Domattina, all'alba. E' così strano essere sicuri del momento, prefissarlo ed attendere. Fa male, più di quanto non lo faccia saperlo all'improvviso. Ma Erwan aveva bisogno di tempo, ed io gli ho lasciato tutte le ore di studio che mi ha chiesto. Vuole essere sicuro; se qualcosa andrà storto, Ril potrebbe non perdonarglielo. Ril non perdonerà neppure me.
Mi odierà per sempre, mi odierà perché ho scelto la via più facile; smettere di combattere, nascondersi e far finta di non essere mai esistiti. Cambiare il proprio aspetto, scappare, lasciare che Faralwen si arrenda all'idea della mia morte. Perché così deve essere, per lui dovrò morire. Ed in un certo senso, lo farò.
Da quello che lessi assieme ad Erwan, l'incantesimo dovrebbe spazzar via la mia memoria come un uragano, senza lasciare traccia, ma tutto ciò dipende dalla potenza del mago. Lui è bravo, ha studiato per quindici anni, ha talento, e soprattutto, ha la mia completa fiducia.
Eppure ho paura. Alhira, la ragazza che potrebbe ribaltare il mondo, è stata abbattuta, ed ora si rifugia nella sua cameretta a pensare alla propria vita. Ma se il prezzo per combattere è questo, perdere mio padre, mia madre, mettere in pericolo chi mi conosce, allora preferisco sparire, diventare un'altra persona per non permettere più a nessuno di ferire Ril ed Erwan.
Rimarrò qui. Aspettando l'alba, assaporando la mia ultima notte.
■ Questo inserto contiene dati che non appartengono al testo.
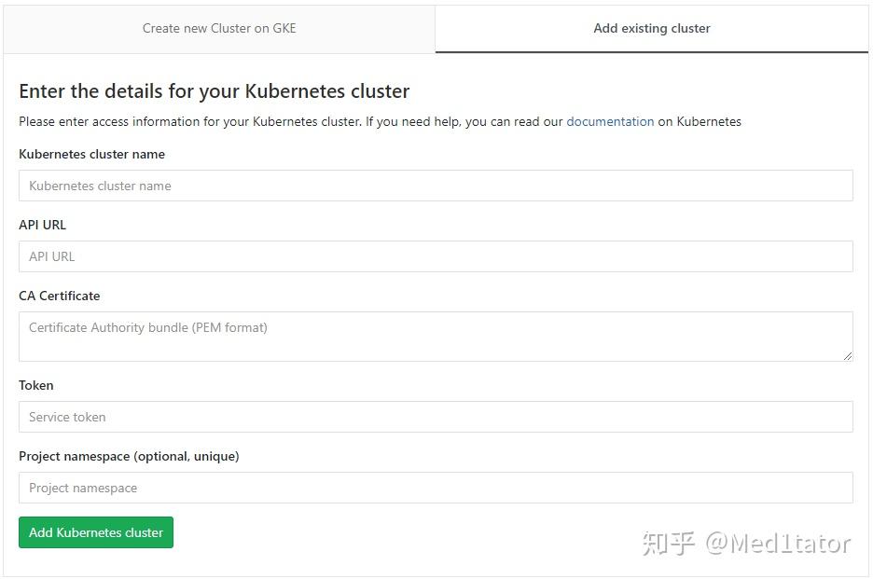Image resolution: width=873 pixels, height=579 pixels.
Task: Focus the API URL input field
Action: pos(436,256)
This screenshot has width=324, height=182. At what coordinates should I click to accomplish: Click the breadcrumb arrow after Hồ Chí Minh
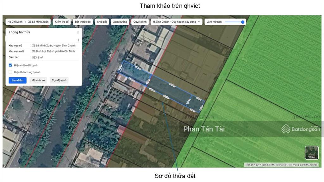[25, 22]
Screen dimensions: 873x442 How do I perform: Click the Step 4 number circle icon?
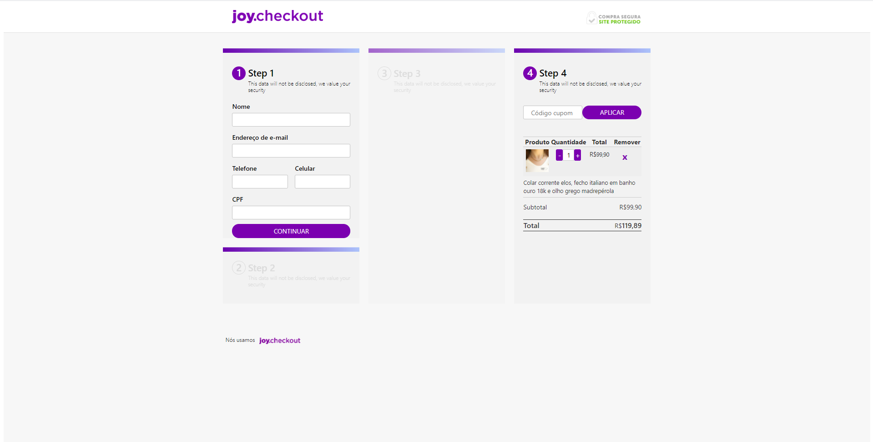pos(530,73)
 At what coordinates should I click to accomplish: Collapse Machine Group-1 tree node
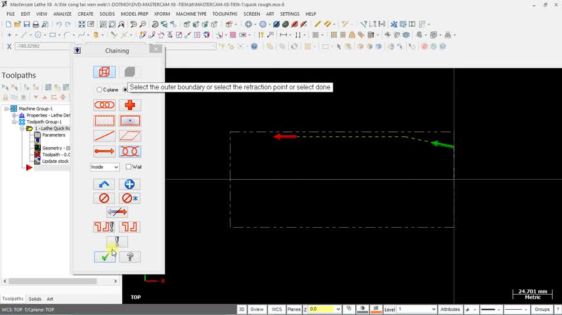[6, 109]
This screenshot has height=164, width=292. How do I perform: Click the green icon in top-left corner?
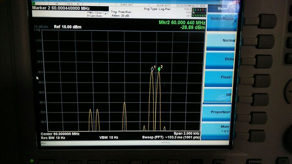[33, 3]
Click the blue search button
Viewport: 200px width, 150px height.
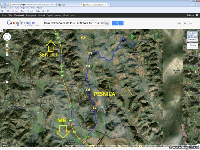(118, 23)
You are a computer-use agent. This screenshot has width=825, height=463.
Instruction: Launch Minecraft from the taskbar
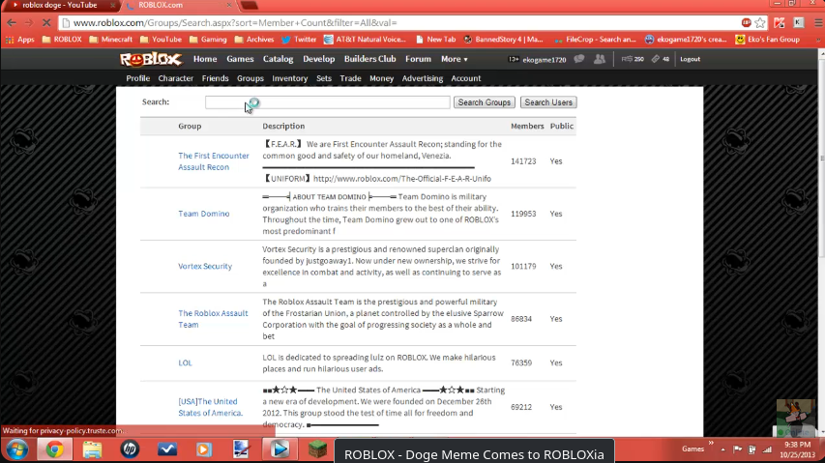(x=316, y=449)
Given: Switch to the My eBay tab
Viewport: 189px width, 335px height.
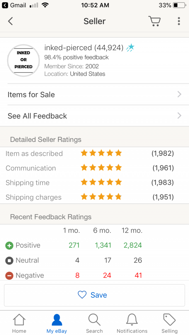Looking at the screenshot, I should (x=57, y=323).
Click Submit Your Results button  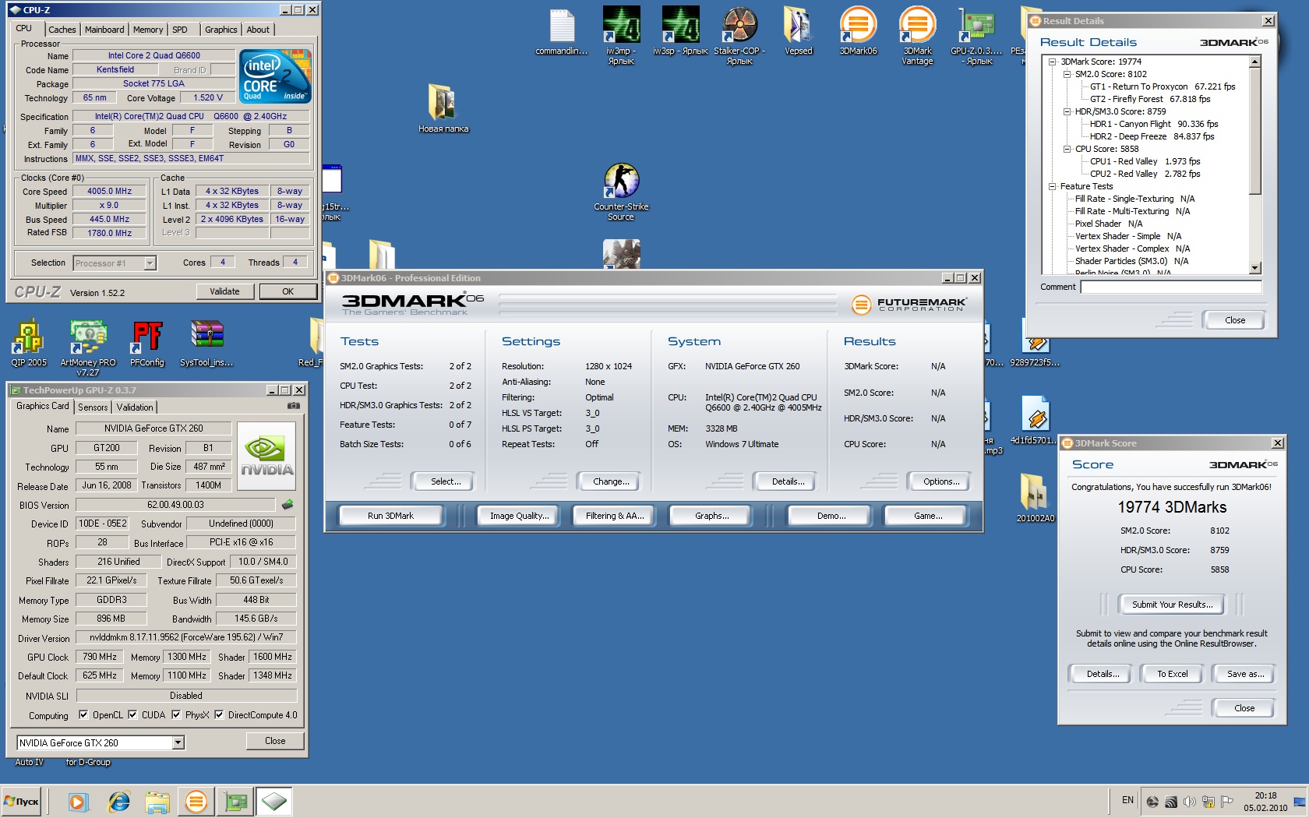(1172, 605)
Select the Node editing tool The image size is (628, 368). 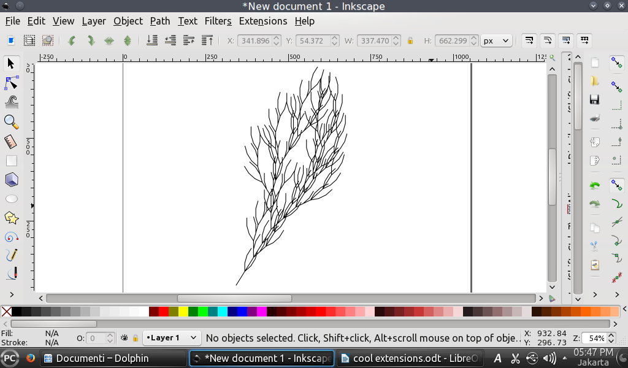point(11,83)
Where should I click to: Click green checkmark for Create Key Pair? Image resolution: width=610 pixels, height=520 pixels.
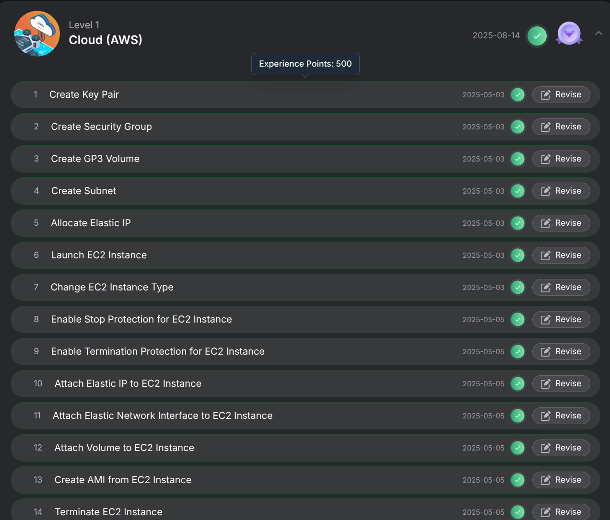pyautogui.click(x=517, y=95)
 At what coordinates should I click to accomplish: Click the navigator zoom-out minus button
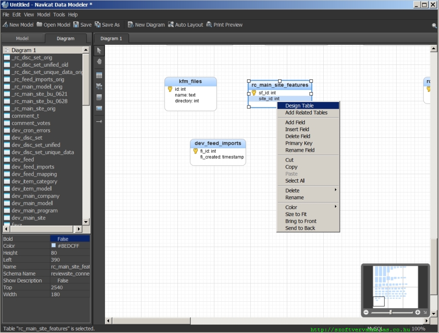click(366, 312)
-Non è l'ultima.- disse Alhira, aprendo gli occhi.
-Ultima cosa?- chiese una voce.
La ragazza si alzò di colpo, confusa dalla presenza. I capelli, ancora più scompigliati del solito, erano una nuvola nera che le ricadeva sugli occhi. Qualcuno le liberò la vista con tocco angelico.
-Ciao.- sul viso di Iethan si era dipinto un sorriso, seduto sul letto, vestito con una vecchia tunica grigio scuro. -Come stai?-
-Meglio, in un certo senso.- Se fosse stata sincera gli avrebbe detto quanto male provava, quale sofferenza si celava sotto quel timido sorriso appena accennato. Eppure, i suoi occhi verdi irradiavano una rara serenità, qualcosa che Alhira non vedeva da troppo tempo. Le infondevano un senso di pace, erano una piacevole parentesi felice in un mare oscuro.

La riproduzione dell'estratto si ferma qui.